Rare Disease Market: A Strategic Prize
Blueprint’s most prized asset is Ayvakit, the only approved treatment for the two most severe forms of systemic mastocytosis, a rare, debilitating blood disorder that causes unpredictable symptoms ranging from nausea to full-blown organ damage. Affecting as few as 1 in 10,000 to 20,000 people globally, systemic mastocytosis is often overlooked — but Sanofi sees its potential as a high-reward niche.
Ayvakit pulled in $479 million in 2024 and an additional $150 million in Q1 of 2025, underscoring its strong commercial momentum.
Also in Blueprint’s pipeline are Blu-808, which could add further depth to Sanofi’s immunology division, and elenestinib, now undergoing rigorous placebo-controlled trials aimed at tackling mastocytosis from a different therapeutic angle.

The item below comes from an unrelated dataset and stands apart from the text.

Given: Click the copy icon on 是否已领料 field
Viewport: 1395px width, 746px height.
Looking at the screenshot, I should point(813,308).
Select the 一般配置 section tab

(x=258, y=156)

CEO Hudson: This Deal Delivers on Strategy
Sanofi CEO Paul Hudson was unambiguous in his enthusiasm. “This acquisition is fully aligned with our strategic intent to strengthen our existing therapeutic areas, to bring relevant and differentiated medicines to patients, and to secure attractive returns to our shareholders,” he said.
This deal isn’t just about growing a pipeline — it’s about owning the rare disease conversation.